# Introduction

This notebook is used to collect the restauant data within Greater Vancouver in Zomato's website. The output are csv files consisting of restaurant information, such as name, rating, cuisine type, etc separated by each district (or city) within Greater Vancouver.

# Table of Contents

<a href='#1.0'><b><h3>1.0 Importing Necessary Libraries<b></a><br> 
<a href='#2.0'><b><h3>2.0 Getting URLs and Names of Each City<b></a><br>
<a href='#3.0'><b><h3>3.0 Building Functions<b></a><br>
<a href='#3.1'><b><h4>3.1 Page Scroller<b></a><br> 
<a href='#3.2'><b><h4>3.2 Data Collection<b></a><br>
<a href='#3.3'><b><h4>3.3 From Every City<b></a><br>
<a href='#3.4'><b><h4>3.4 From Particular City<b></a><br>
<a href='#4.0'><b><h3>4.0 Executing Functions<b></a><br> 
<a href='#4.1'><b><h4>4.1 From Every City<b></a><br> 
<a href='#4.2'><b><h4>4.2 From Particular City<b></a><br> 

<a id='1.0'></a>
## 1.0 Importing Necessary Libraries

In [1]:
import re
from bs4 import BeautifulSoup # For HTML parsing
import requests # Website connections
from time import sleep # To prevent overwhelming the server between connections
from collections import Counter # Keep track of our term counts
import pandas as pd # For converting results to a dataframe and bar chart plots
import json # For parsing json
import random # To randomize the web scraping timing to mitigate the risk of getting blocked/banned
%matplotlib inline

In [2]:
from selenium import webdriver
from selenium.webdriver.common.keys import Keys

<a id='2.0'></a>
## 2.0 Getting URLs and Names of Each City

In [3]:
# Building the beautiful soup scraper
url='https://www.zomato.com/vancouver'
agent = {"User-Agent":"Mozilla/5.0"}
scrape=requests.get(url, headers=agent)
scraper=BeautifulSoup(scrape.content)

In [4]:
# finding the location container that contains all the districts in Vancouver
location_container=scraper.find_all("div", {"class": "sc-bke1zw-0"})[2].find_all('div', class_='sc-bke1zw-1')
# sanity checking to see if the number in the list is the same as the number of location containers
len(location_container)

30

In [5]:
#finding the links for the locations
location_urls=[]
location_names=[]
for location in location_container:
    try:
        location_url=location.a.get('href')
        location_urls.append(location_url)
    except Exception as e:
        location_urls.append('unknown link')
# collecting each of the location names
    try:
        location_name=location.find('h5').get_text().split('(')[0].strip(' ') 
        location_names.append(location_name)
    except Exception as e:
        location_names.append('unknown location name')

<a id='3.0'></a>
## 3.0 Building Functions

<a id='3.1'></a>
### 3.1 Page Scroller

In [6]:
# Creating the scrolling to bottom of page function
# credits go to https://stackoverflow.com/questions/20986631/how-can-i-scroll-a-web-page-using-selenium-webdriver-in-python
def ScrollToBottomOfPage(url, loadingtime, maximumtime):
    driver=webdriver.Chrome(r'C:/Users/Nathan Ling/Data Science Work/Week 4 Numpy and Web Scraping/chromedriver.exe')
    driver.get(url)
    # Get scroll height
    last_height = driver.execute_script("return document.body.scrollHeight")
    loop=0
    #prevent infinite scrolling if page ends up bottomless
    while loop<=int(maximumtime/loadingtime):
        # Scroll down to bottom
        driver.execute_script("window.scrollTo(0, document.body.scrollHeight);")

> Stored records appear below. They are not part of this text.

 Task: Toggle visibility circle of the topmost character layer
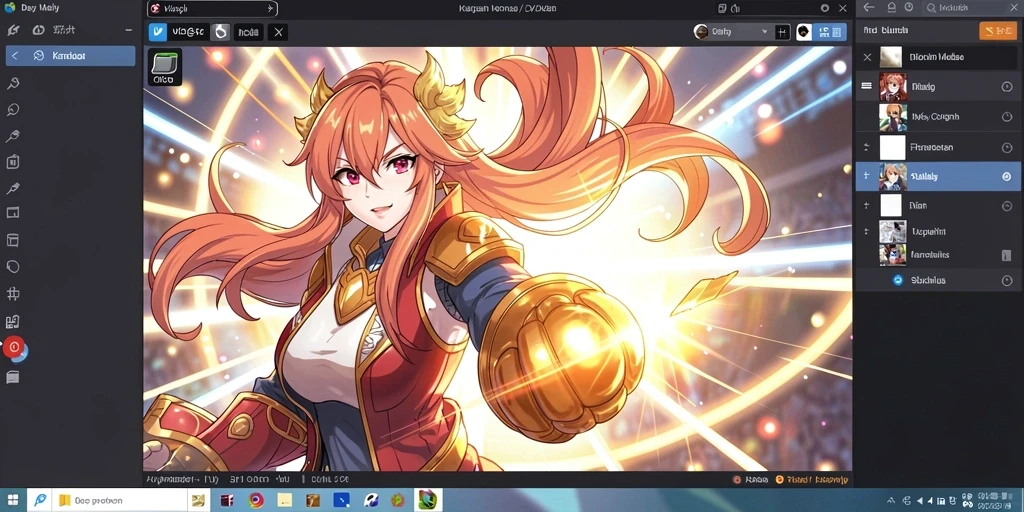coord(1006,87)
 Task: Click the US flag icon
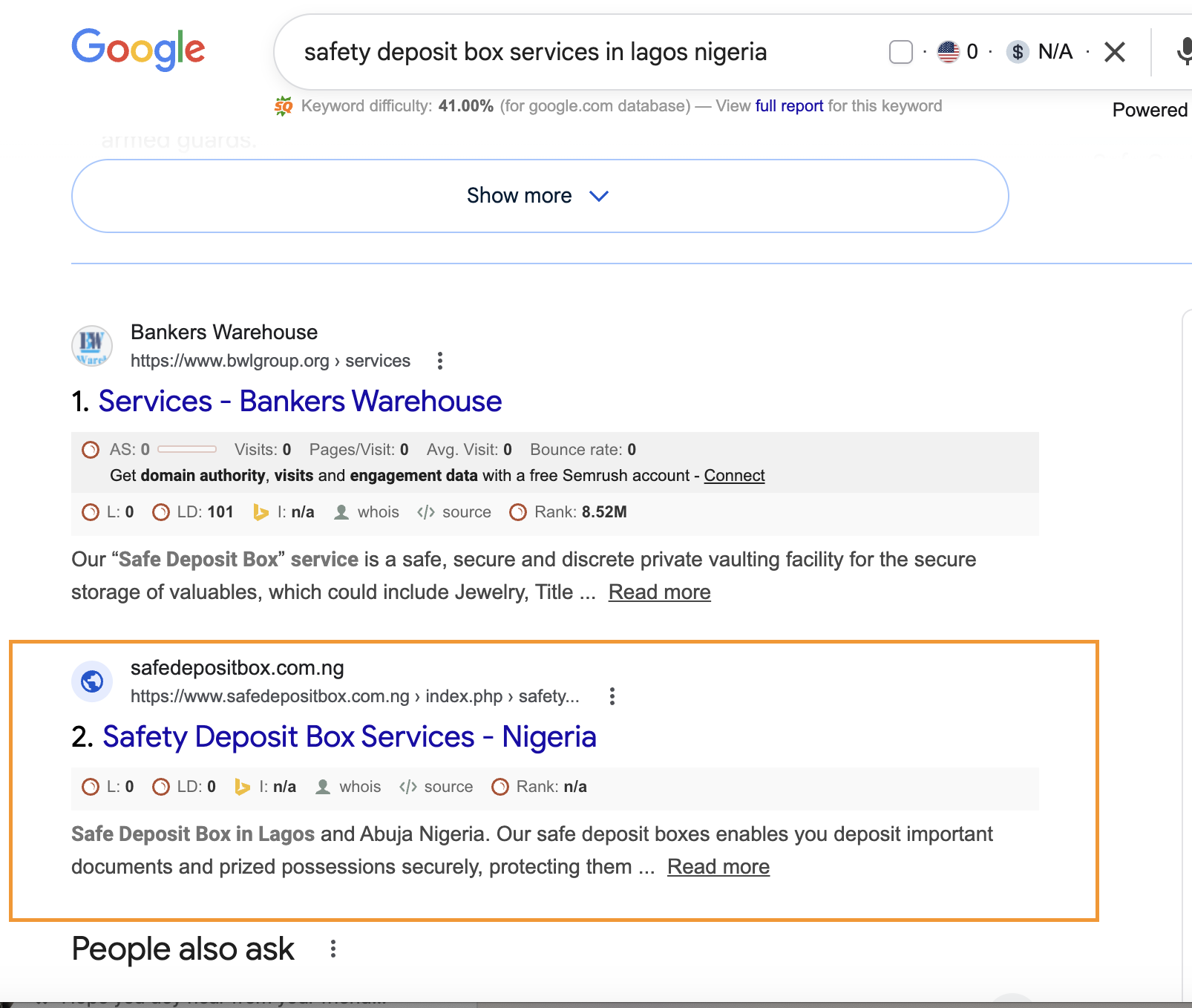click(948, 52)
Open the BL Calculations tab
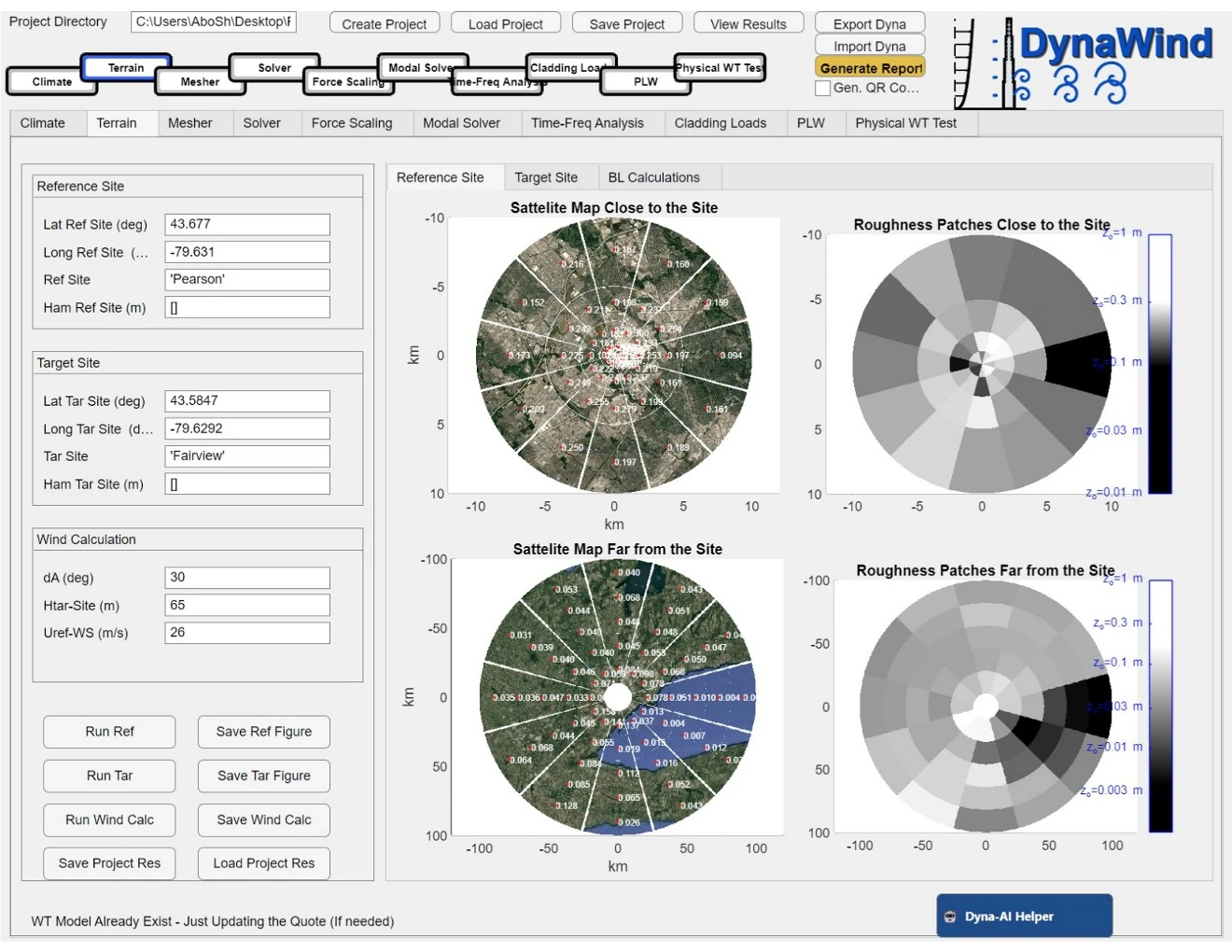1232x952 pixels. (x=656, y=176)
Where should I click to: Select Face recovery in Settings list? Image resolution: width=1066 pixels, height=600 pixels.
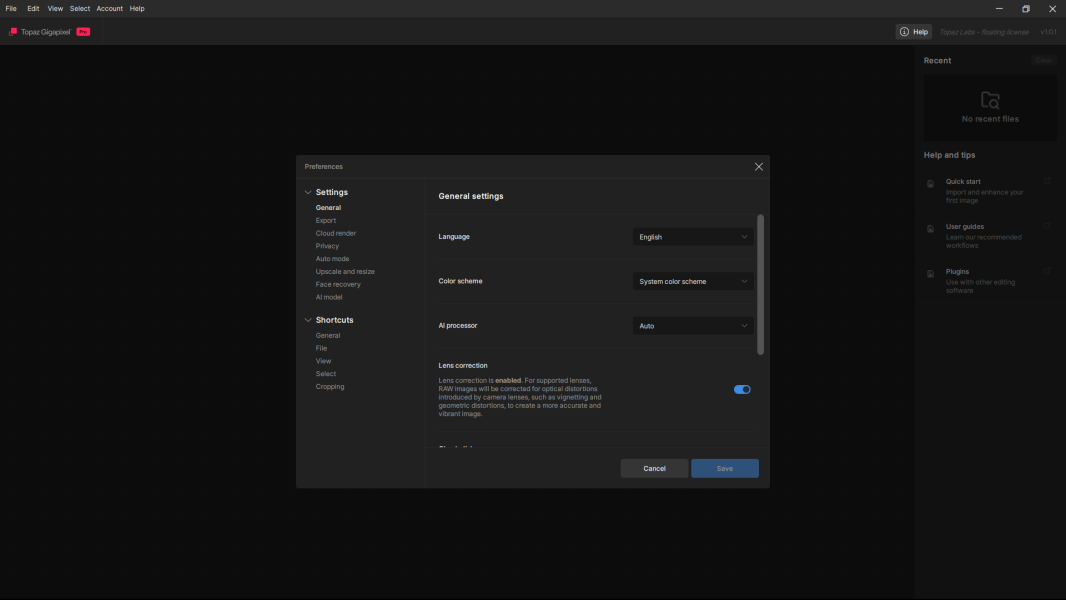tap(338, 284)
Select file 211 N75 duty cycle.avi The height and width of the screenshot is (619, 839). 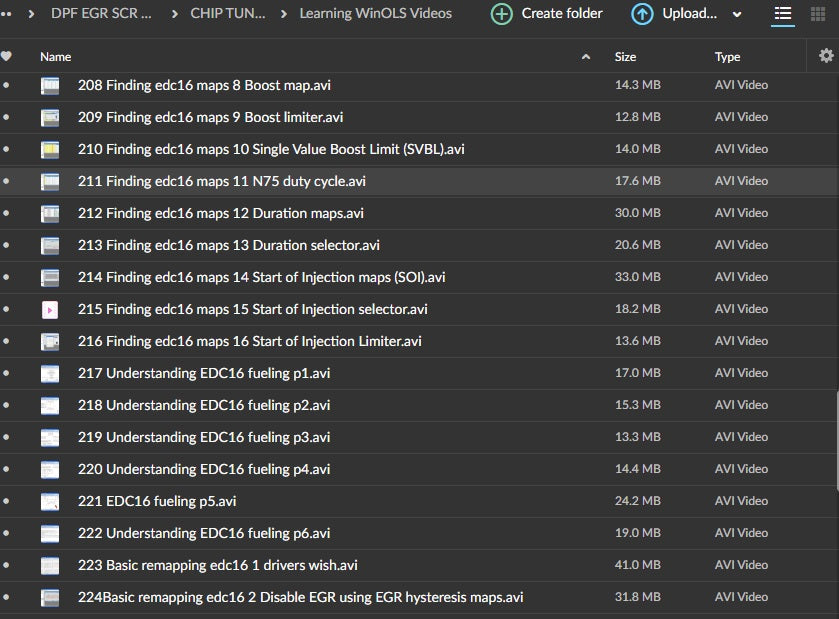(x=222, y=182)
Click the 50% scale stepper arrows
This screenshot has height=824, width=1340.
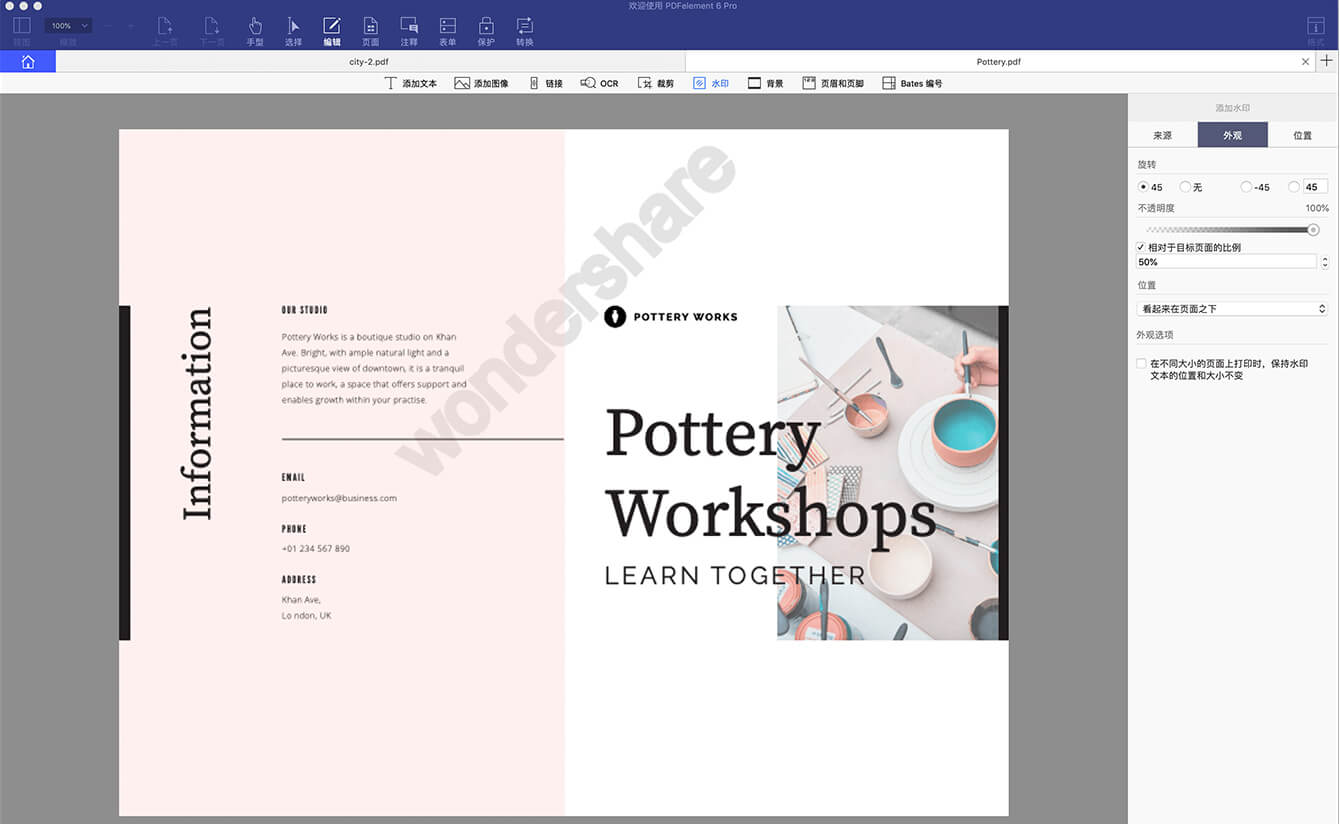click(x=1325, y=262)
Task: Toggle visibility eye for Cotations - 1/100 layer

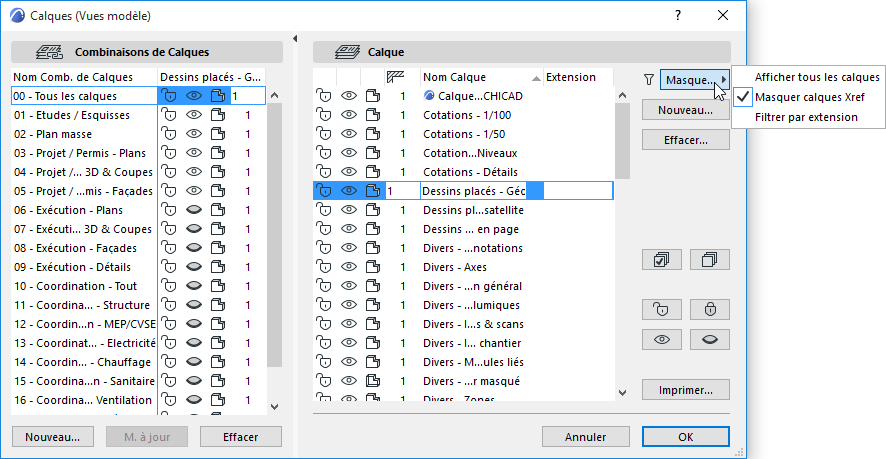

        # Wait to load page
        sleep(loadingtime)

        # Calculate new scroll height and compare with last scroll height
        new_height = driver.execute_script("return document.body.scrollHeight")
        print(f'New height is {new_height} while previous height was {last_height}')
        if new_height == last_height:
            break
        last_height = new_height
        loop+=1
    scraper=BeautifulSoup(driver.page_source)
    return scraper

<a id='3.2'></a>
### 3.2 Collecting Restaurant Data

In [7]:
def extract_restaurant_info(location_number, restaurant_containers):
    
    restaurant_names=[]
    restaurant_cuisine_types=[]
    restaurant_ratings=[]
    restaurant_locations=[]
    restaurant_prices=[]
    addresses=[]
    phone_numbers=[]
    num_reviews=[]
    num_photos=[]
    links=[]
    
    # Getting all the data within the restaurant containers
    for restaurant in restaurant_containers:
        # get restaurant names
        try:
            restaurant_name=restaurant.h4.get_text()
            restaurant_names.append(restaurant_name)
        except:
            restaurant_names.append('unknown')
        # get restaurant cuisine type
        try:
            restaurant_cuisine_type=restaurant.find_all('p')[1].get_text()
            restaurant_cuisine_types.append(restaurant_cuisine_type)
        except:
            restaurant_cuisine_types.append('unknown')
        # get restaurant rating
        try:
            restaurant_rating=restaurant.find('div',class_='sc-1q7bklc-1 cILgox').get_text()
            restaurant_ratings.append(restaurant_rating)
        except:
            restaurant_ratings.append('unknown')
        # get restaurant location
        try:
            restaurant_location=restaurant.find_all('p')[3].get_text(strip=True).split(',')[-2].strip()
            restaurant_locations.append(restaurant_location)
        except:
            restaurant_locations.append('unknown')
        # get restaurant prices
        try:
            restaurant_price=restaurant.find_all('p')[2].get_text(strip=True)
            restaurant_prices.append(restaurant_price)
        except:
            restaurant_prices.append('unknown')
        # get the links of each restaurant
        try:
            restaurant_link=restaurant.find('a').get('href')
            links.append('https://www.zomato.com'+restaurant_link)
        except:
            links.append('unknown link')
            
    # Getting the data within each restaurant link that could not be obtained in the restaurant container
    for j, link in enumerate(links):
        try:
            agent = {"User-Agent":"Mozilla/5.0"}
            scrape=requests.get(link, headers=agent)
            scraper=BeautifulSoup(scrape.content)
        except:
            pass
        # getting the address from each restaurant
        try:
            address=scraper.find('p', class_="sc-1hez2tp-0 clKRrC").get_text()
            addresses.append(address)
        except Exception as e:
            addresses.append('N/A')
        # getting the phone # from each restaurant
        try:
            phone_number=scraper.find('p', class_="sc-1hez2tp-0 fanwIZ").get_text()
            phone_numbers.append(phone_number)
        except Exception as e:
            phone_numbers.append('N/A')
        # getting the # reviews from each restaurant
        try:
            num_review=int(scraper.find('div',class_='sc-1q7bklc-8 kEgyiI').get_text())
            num_reviews.append(num_review)
        except Exception as e:
            num_reviews.append(0)
        # getting the # photos from each restaurant
        #sleep(random.random()*1+1)
        try:
            photoscrape=requests.get(link.replace('info','photos'), headers=agent)
            #print(link)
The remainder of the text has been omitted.